GIVEN PASSAGE:
□ □ □ □ □ □ □

At the time of his TED talk Dr Miller was a palliative care physician at Zen Hospice Project; a six-bed not for profit hospice with the appeal of a home away from home. There, residents taught him that “little things aren’t so little”.

In his talk, he explains that the hospice smells of freshly baked biscuits. Although residents ate very little, if anything, the smell of baking “provides sustenance on many levels”.

He tells of a patient opting for her dog to be at the end of her bed, rather than more chemotherapy. He explains the changing priorities experienced by another woman who is dying and finding it hard to breathe. As she faces the end of her life, she wants to smoke French cigarettes and enjoy the sensation of smoke filling her lungs again.

Dr Miller says Zen Hospice has a ritual for when people die and their body is wheeled through the hospice’s gate. Fellow residents, nurses, family, volunteers and hearse drivers share a story, a song, or silence, as they sprinkle the body with flower petals.

“It is a sweet simple parting image to usher in grief with warmth, rather than repugnance. Contrast that with the typical experience in the hospital setting… floodlit room liked with tubes and beeping machines and blinking lights that don’t stop even when the patients’ life has.

“The cleaning crew swoops in, the body is whisked away. It all feels as though that person had never really existed. Well intended of course, in the name of sterility, but hospitals tend to assault our senses and the most we might hope for in those walls is numbness.”

These days, Dr Miller works only in an advisory capacity with the hospice. He works at an outpatient clinic at the University of California San Francisco, where he sees people still living in the community. Some have many years to live. Others are in remission and struggling with their identity. He also sees patients in a palliative care clinic and at a cancer symptom management service.

He tells Palliative Matters that the US isn’t far ahead of Australia when it comes to ensuring that palliative care is available early in the disease trajectory, if it is needed, rather than just at the end of life. He says in the US, early access remains something of an aspiration.

“In truth, with limited resources, it makes sense to focus on the end of life, but we do need to keep our eye on the larger ambition and not accidentally limit ourselves.”

□ □ □ □ □ □ □

TASKS FOR THIS EXERCISE:
1 > Reproduce verbatim everything in the hospice care text from "Dr Miller says" down to "with flower petals.".
2 > Extend the hospice care text onward from its final sentence.
The data that follows can be set aside; nothing here depends on it.

□ □ □ □ □ □ □

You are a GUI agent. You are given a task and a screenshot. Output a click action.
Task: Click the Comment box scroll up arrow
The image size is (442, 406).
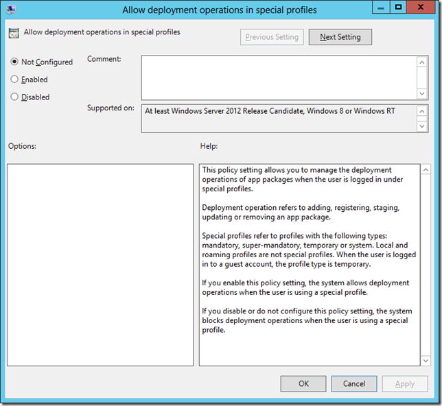[x=422, y=62]
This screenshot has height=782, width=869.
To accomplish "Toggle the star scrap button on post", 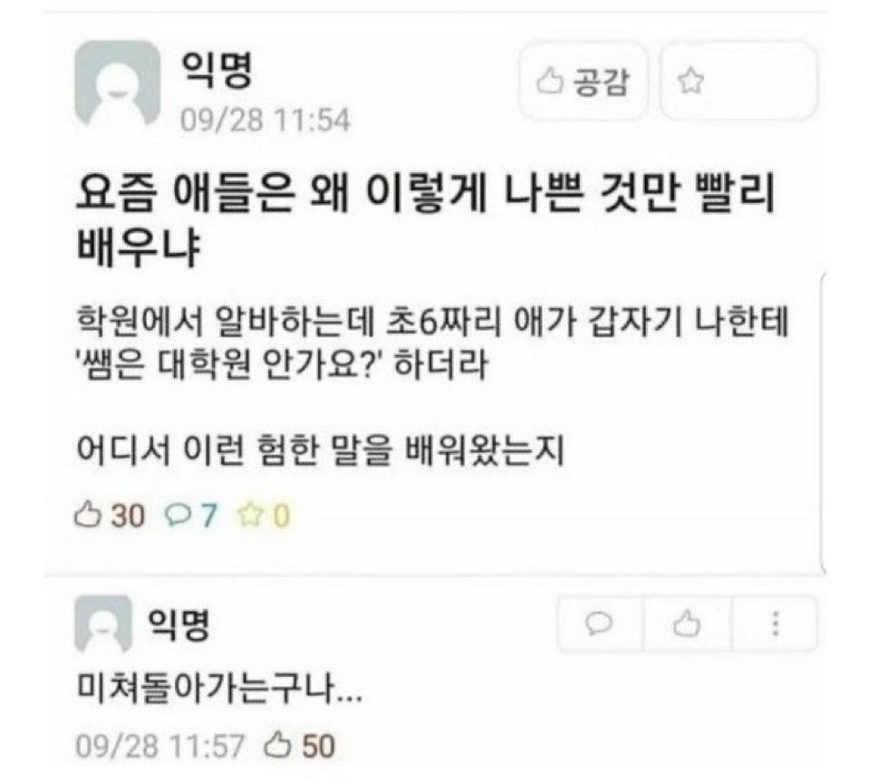I will [739, 82].
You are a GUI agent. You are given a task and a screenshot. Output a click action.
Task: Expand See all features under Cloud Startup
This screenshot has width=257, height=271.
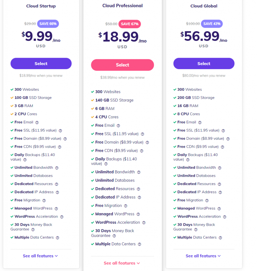point(40,256)
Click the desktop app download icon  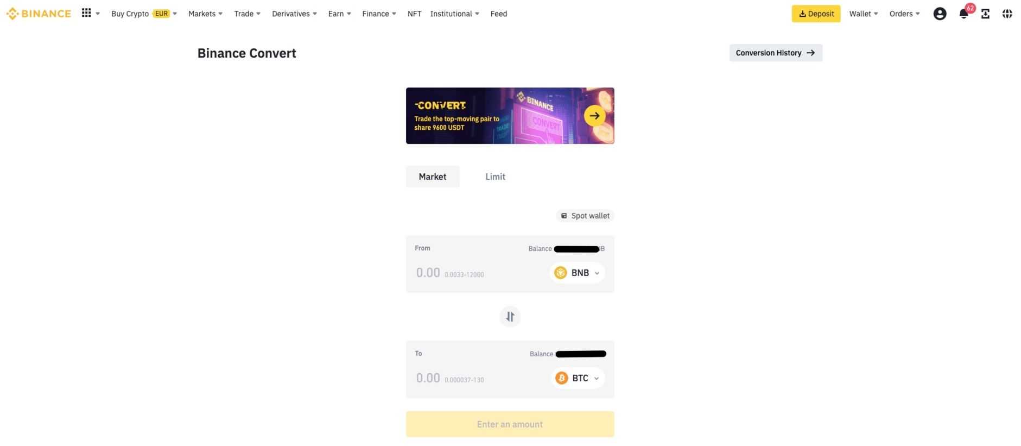pyautogui.click(x=985, y=12)
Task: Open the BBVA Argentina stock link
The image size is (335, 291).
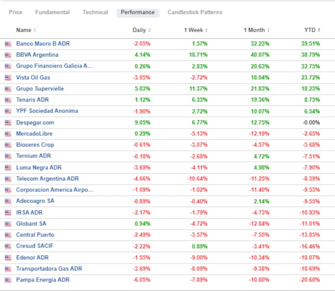Action: pyautogui.click(x=37, y=55)
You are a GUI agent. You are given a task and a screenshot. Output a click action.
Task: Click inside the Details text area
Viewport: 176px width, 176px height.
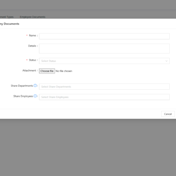click(x=104, y=48)
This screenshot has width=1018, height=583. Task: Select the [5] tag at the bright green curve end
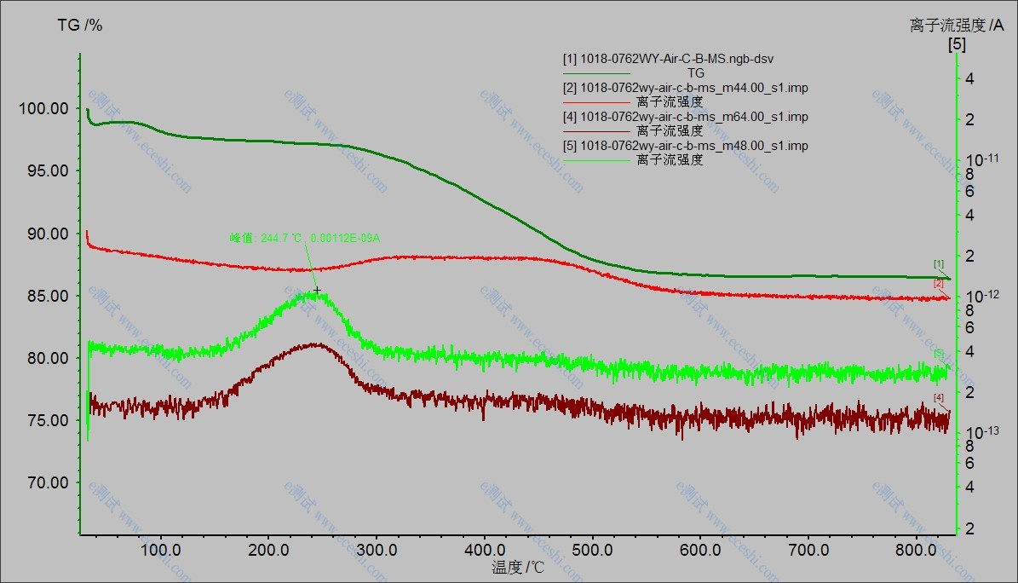pyautogui.click(x=939, y=353)
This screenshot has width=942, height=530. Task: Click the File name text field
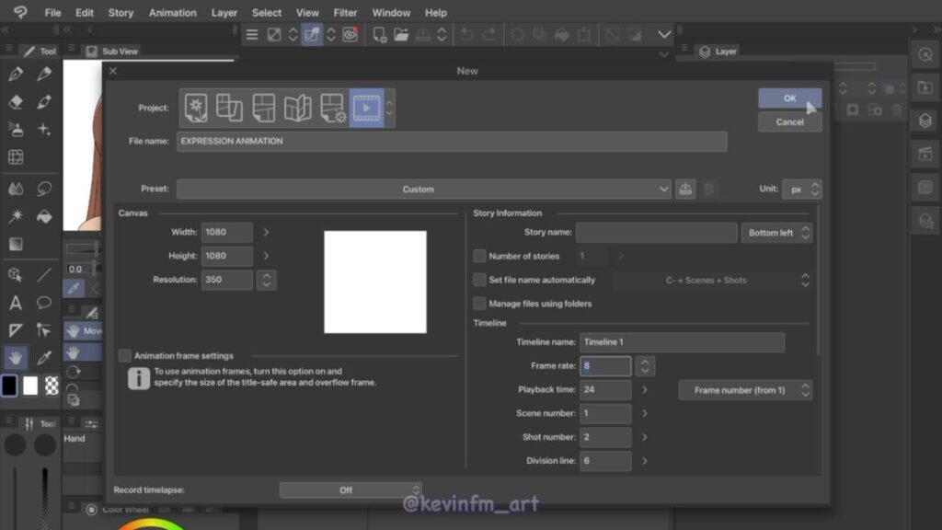(451, 142)
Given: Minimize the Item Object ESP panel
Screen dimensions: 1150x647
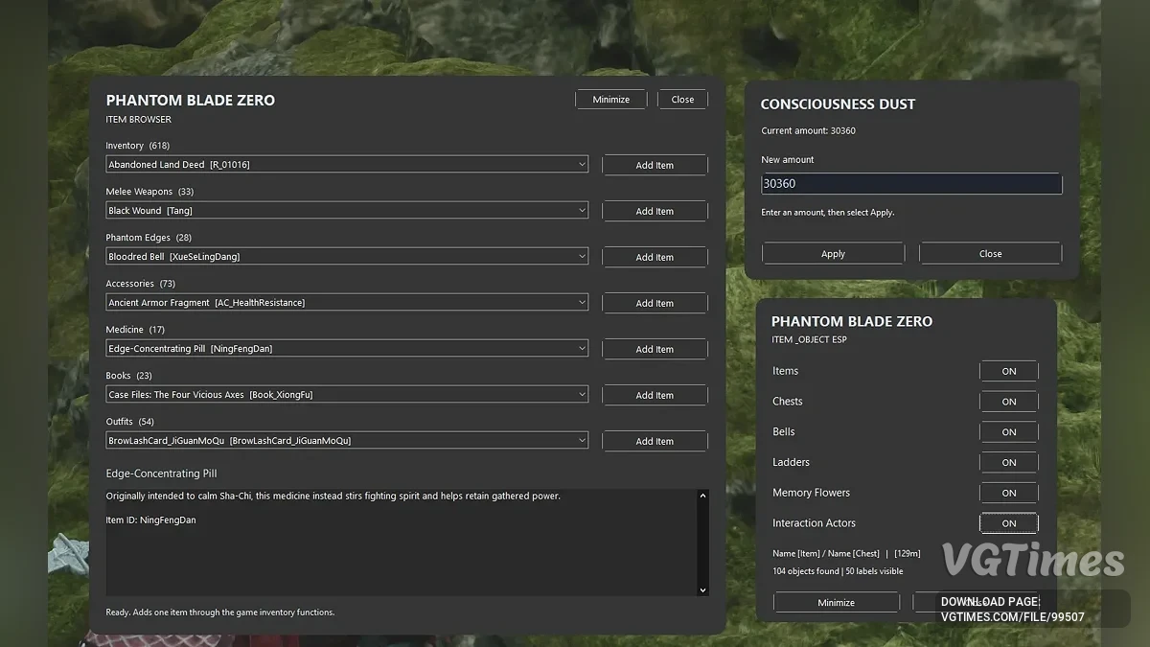Looking at the screenshot, I should point(836,602).
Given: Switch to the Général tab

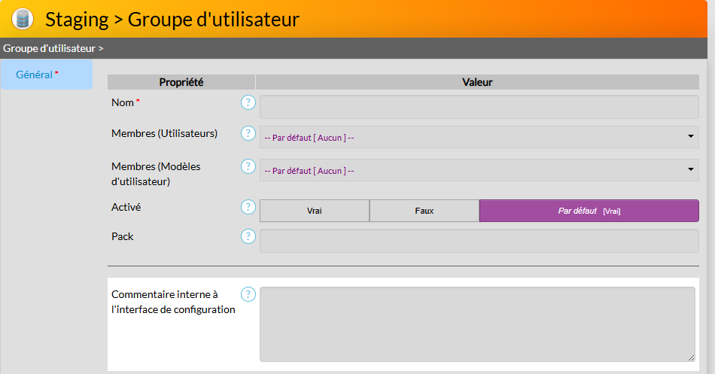Looking at the screenshot, I should tap(35, 74).
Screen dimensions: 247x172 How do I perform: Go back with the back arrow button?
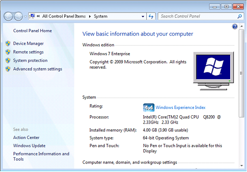tap(8, 16)
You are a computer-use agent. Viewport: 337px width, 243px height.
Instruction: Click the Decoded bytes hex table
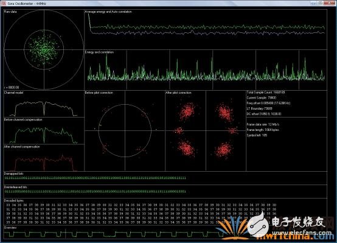141,214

□ □ □ □ □ □ □

ANSWERS BY TASK:
1 >
Dr Miller says Zen Hospice has a ritual for when people die and their body is wheeled through the hospice’s gate. Fellow residents, nurses, family, volunteers and hearse drivers share a story, a song, or silence, as they sprinkle the body with flower petals.

2 >
He says with the pressure of limited resources set to increase with the aging population, there is a huge role for volunteers ahead. He’s not advocating for volunteers to be seen as a source of free labour, and says that they need to be supported with significant training. But it’s time to “explode the number of disciplines that feel part of the palliative care mix”.

He says artists, philosophers, lawyers, human resource professionals and those trained in social sciences “need to feel themselves invited and part of the scene”, and while many people want to contribute, they don't know how.

“A lot of the work of tending to folks that are dying is basically the work of a compassionate human being not running away from a difficult situation,” he says.

“Where we get into trouble is around abandonment. When things get smelly and hard a lot of people run away. A well trained volunteer can do so much for the work of accompaniment which is at the heart of a lot of somaticized anxiety.

“Volunteering is also a beautiful way a community can begin to take pride in how its members age and die.”

In terms of the message he intends to deliver to his professional audience at the palliative care conference in Broken Hill, Dr Miller says he’ll be encouraging delegates to recognise that they’re still operating as activists at this point in time.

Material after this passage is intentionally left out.